▶ **Directions for this task**: Copy out every one of the records below word for word, changing nothing.

▶ **Stored data**:

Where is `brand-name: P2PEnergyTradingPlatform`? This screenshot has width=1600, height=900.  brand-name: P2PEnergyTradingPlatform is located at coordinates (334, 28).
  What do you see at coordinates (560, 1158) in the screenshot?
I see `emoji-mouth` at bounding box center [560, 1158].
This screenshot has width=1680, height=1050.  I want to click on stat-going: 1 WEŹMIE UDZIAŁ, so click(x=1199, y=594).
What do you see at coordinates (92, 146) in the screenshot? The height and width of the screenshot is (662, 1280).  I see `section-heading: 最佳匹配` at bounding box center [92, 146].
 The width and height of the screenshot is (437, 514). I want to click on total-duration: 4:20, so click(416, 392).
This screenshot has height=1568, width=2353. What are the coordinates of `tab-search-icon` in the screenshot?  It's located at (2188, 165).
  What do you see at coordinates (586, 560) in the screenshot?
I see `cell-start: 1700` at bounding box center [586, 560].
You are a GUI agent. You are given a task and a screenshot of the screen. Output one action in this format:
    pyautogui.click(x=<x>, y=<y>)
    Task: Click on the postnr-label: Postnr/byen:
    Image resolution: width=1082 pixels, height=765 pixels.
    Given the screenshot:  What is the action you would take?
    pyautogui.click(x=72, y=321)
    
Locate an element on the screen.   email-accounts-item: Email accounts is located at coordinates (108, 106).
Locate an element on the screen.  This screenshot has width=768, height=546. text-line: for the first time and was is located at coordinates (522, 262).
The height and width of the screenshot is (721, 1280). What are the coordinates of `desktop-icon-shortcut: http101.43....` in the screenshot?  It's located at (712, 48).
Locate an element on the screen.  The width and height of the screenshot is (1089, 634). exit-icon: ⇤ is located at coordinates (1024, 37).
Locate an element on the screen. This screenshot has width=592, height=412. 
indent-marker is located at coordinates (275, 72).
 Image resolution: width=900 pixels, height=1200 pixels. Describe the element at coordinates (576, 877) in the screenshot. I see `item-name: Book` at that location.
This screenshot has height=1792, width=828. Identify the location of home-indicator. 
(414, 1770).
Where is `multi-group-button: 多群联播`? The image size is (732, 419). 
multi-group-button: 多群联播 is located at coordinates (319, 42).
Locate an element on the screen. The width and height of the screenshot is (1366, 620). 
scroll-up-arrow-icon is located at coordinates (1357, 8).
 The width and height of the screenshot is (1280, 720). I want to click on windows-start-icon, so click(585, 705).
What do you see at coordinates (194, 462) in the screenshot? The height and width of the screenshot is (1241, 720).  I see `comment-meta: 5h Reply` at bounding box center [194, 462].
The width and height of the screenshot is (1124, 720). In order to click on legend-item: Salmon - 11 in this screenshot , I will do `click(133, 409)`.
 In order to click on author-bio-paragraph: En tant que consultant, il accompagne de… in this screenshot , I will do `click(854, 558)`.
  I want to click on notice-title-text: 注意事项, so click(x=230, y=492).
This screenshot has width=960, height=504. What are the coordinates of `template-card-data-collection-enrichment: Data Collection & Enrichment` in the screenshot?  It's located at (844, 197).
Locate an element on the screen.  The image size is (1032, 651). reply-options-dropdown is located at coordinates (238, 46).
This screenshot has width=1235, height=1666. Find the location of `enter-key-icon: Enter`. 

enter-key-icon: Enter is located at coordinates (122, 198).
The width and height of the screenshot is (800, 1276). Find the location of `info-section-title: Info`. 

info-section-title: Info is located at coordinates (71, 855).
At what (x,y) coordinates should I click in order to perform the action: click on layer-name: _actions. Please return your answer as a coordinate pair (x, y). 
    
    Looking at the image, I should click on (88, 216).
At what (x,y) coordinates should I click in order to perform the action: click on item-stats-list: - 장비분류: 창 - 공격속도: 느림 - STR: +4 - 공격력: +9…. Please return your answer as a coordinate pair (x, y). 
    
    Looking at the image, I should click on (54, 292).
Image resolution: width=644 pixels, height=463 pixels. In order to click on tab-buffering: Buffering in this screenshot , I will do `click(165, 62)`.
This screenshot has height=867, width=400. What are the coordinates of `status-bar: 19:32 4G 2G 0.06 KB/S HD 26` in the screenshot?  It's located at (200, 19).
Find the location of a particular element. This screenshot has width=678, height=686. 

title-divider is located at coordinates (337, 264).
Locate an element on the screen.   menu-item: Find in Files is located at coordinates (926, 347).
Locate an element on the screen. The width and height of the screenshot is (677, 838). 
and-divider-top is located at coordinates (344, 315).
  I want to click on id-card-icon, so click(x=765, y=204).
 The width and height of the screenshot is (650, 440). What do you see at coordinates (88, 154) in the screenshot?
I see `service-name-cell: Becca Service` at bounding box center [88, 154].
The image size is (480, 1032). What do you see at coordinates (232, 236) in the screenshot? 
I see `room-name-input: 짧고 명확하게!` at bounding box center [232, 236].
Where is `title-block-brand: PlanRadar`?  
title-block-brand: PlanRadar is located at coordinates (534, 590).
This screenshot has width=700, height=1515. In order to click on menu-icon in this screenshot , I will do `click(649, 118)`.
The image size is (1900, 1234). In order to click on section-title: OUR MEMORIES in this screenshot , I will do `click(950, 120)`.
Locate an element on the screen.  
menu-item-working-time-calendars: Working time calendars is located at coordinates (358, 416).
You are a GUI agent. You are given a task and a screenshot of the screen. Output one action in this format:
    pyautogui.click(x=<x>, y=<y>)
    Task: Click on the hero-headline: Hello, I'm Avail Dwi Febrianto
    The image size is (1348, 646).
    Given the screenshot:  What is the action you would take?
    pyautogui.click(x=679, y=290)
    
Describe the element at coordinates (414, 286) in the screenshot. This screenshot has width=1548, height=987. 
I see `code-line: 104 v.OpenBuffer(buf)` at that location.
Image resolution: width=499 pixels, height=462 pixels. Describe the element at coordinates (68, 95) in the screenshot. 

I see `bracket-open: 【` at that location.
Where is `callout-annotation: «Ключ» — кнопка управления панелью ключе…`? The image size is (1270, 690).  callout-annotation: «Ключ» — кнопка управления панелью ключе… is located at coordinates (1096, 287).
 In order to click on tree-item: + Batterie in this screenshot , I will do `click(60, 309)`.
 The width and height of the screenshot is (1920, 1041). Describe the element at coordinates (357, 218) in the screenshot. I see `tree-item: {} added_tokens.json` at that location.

▶ **Exercise solution**:
Where is `brand-name: P2PEnergyTradingPlatform`? This screenshot has width=1600, height=900.  brand-name: P2PEnergyTradingPlatform is located at coordinates (334, 28).
  What do you see at coordinates (560, 1158) in the screenshot?
I see `emoji-mouth` at bounding box center [560, 1158].
This screenshot has width=1680, height=1050.  I want to click on stat-going: 1 WEŹMIE UDZIAŁ, so click(x=1199, y=594).
What do you see at coordinates (92, 146) in the screenshot? The height and width of the screenshot is (662, 1280).  I see `section-heading: 最佳匹配` at bounding box center [92, 146].
 The width and height of the screenshot is (437, 514). I want to click on total-duration: 4:20, so click(416, 392).
This screenshot has height=1568, width=2353. What are the coordinates of `tab-search-icon` in the screenshot?  It's located at (2188, 165).
  What do you see at coordinates (586, 560) in the screenshot?
I see `cell-start: 1700` at bounding box center [586, 560].
You are a GUI agent. You are given a task and a screenshot of the screen. Output one action in this format:
    pyautogui.click(x=<x>, y=<y>)
    Task: Click on the postnr-label: Postnr/byen:
    Image resolution: width=1082 pixels, height=765 pixels.
    Given the screenshot:  What is the action you would take?
    pyautogui.click(x=72, y=321)
    
Locate an element on the screen.   email-accounts-item: Email accounts is located at coordinates (108, 106).
Locate an element on the screen.  This screenshot has width=768, height=546. text-line: for the first time and was is located at coordinates (522, 262).
The height and width of the screenshot is (721, 1280). What are the coordinates of `desktop-icon-shortcut: http101.43....` in the screenshot?  It's located at (712, 48).
Locate an element on the screen.  The width and height of the screenshot is (1089, 634). exit-icon: ⇤ is located at coordinates (1024, 37).
Locate an element on the screen. This screenshot has width=592, height=412. 
indent-marker is located at coordinates (275, 72).
 Image resolution: width=900 pixels, height=1200 pixels. Describe the element at coordinates (576, 877) in the screenshot. I see `item-name: Book` at that location.
This screenshot has height=1792, width=828. Identify the location of home-indicator. 
(414, 1770).
Where is `multi-group-button: 多群联播`? The image size is (732, 419). 
multi-group-button: 多群联播 is located at coordinates (319, 42).
Locate an element on the screen. The width and height of the screenshot is (1366, 620). 
scroll-up-arrow-icon is located at coordinates (1357, 8).
 The width and height of the screenshot is (1280, 720). I want to click on windows-start-icon, so click(585, 705).
What do you see at coordinates (194, 462) in the screenshot? The height and width of the screenshot is (1241, 720).  I see `comment-meta: 5h Reply` at bounding box center [194, 462].
The width and height of the screenshot is (1124, 720). In order to click on legend-item: Salmon - 11 in this screenshot , I will do `click(133, 409)`.
 In order to click on author-bio-paragraph: En tant que consultant, il accompagne de… in this screenshot , I will do `click(854, 558)`.
  I want to click on notice-title-text: 注意事项, so click(x=230, y=492).
This screenshot has width=960, height=504. What are the coordinates of `template-card-data-collection-enrichment: Data Collection & Enrichment` in the screenshot?  It's located at (844, 197).
Locate an element on the screen.  The image size is (1032, 651). reply-options-dropdown is located at coordinates (238, 46).
This screenshot has width=1235, height=1666. Find the location of `enter-key-icon: Enter`. 

enter-key-icon: Enter is located at coordinates (122, 198).
The width and height of the screenshot is (800, 1276). Find the location of `info-section-title: Info`. 

info-section-title: Info is located at coordinates (71, 855).
At what (x,y) coordinates should I click in order to perform the action: click on layer-name: _actions. Please return your answer as a coordinate pair (x, y). 
    
    Looking at the image, I should click on (88, 216).
At what (x,y) coordinates should I click in order to perform the action: click on item-stats-list: - 장비분류: 창 - 공격속도: 느림 - STR: +4 - 공격력: +9…. Please return your answer as a coordinate pair (x, y). 
    
    Looking at the image, I should click on (54, 292).
Image resolution: width=644 pixels, height=463 pixels. In order to click on tab-buffering: Buffering in this screenshot , I will do `click(165, 62)`.
This screenshot has height=867, width=400. What are the coordinates of `status-bar: 19:32 4G 2G 0.06 KB/S HD 26` in the screenshot?  It's located at (200, 19).
Find the location of a particular element. This screenshot has width=678, height=686. 

title-divider is located at coordinates (337, 264).
Locate an element on the screen.   menu-item: Find in Files is located at coordinates (926, 347).
Locate an element on the screen. The width and height of the screenshot is (677, 838). 
and-divider-top is located at coordinates (344, 315).
  I want to click on id-card-icon, so click(x=765, y=204).
 The width and height of the screenshot is (650, 440). What do you see at coordinates (88, 154) in the screenshot?
I see `service-name-cell: Becca Service` at bounding box center [88, 154].
The image size is (480, 1032). What do you see at coordinates (232, 236) in the screenshot? 
I see `room-name-input: 짧고 명확하게!` at bounding box center [232, 236].
Where is `title-block-brand: PlanRadar`?  
title-block-brand: PlanRadar is located at coordinates (534, 590).
This screenshot has width=700, height=1515. In order to click on menu-icon in this screenshot , I will do `click(649, 118)`.
The image size is (1900, 1234). In order to click on section-title: OUR MEMORIES in this screenshot , I will do `click(950, 120)`.
Locate an element on the screen.  
menu-item-working-time-calendars: Working time calendars is located at coordinates (358, 416).
You are a GUI agent. You are given a task and a screenshot of the screen. Output one action in this format:
    pyautogui.click(x=<x>, y=<y>)
    Task: Click on the hero-headline: Hello, I'm Avail Dwi Febrianto
    The image size is (1348, 646).
    Given the screenshot:  What is the action you would take?
    pyautogui.click(x=679, y=290)
    
Describe the element at coordinates (414, 286) in the screenshot. This screenshot has width=1548, height=987. 
I see `code-line: 104 v.OpenBuffer(buf)` at that location.
Image resolution: width=499 pixels, height=462 pixels. Describe the element at coordinates (68, 95) in the screenshot. 

I see `bracket-open: 【` at that location.
Where is `callout-annotation: «Ключ» — кнопка управления панелью ключе…`? The image size is (1270, 690).  callout-annotation: «Ключ» — кнопка управления панелью ключе… is located at coordinates (1096, 287).
 In order to click on tree-item: + Batterie in this screenshot , I will do `click(60, 309)`.
 The width and height of the screenshot is (1920, 1041). Describe the element at coordinates (357, 218) in the screenshot. I see `tree-item: {} added_tokens.json` at that location.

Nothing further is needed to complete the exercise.